### Data shown
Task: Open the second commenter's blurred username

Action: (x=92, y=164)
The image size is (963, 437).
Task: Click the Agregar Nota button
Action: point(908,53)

### What is required
Every record must be returned exactly.

### Answer to the problem
Task: Open the second commenter's blurred username

Action: (x=92, y=164)
The image size is (963, 437).
Task: Click the Agregar Nota button
Action: point(908,53)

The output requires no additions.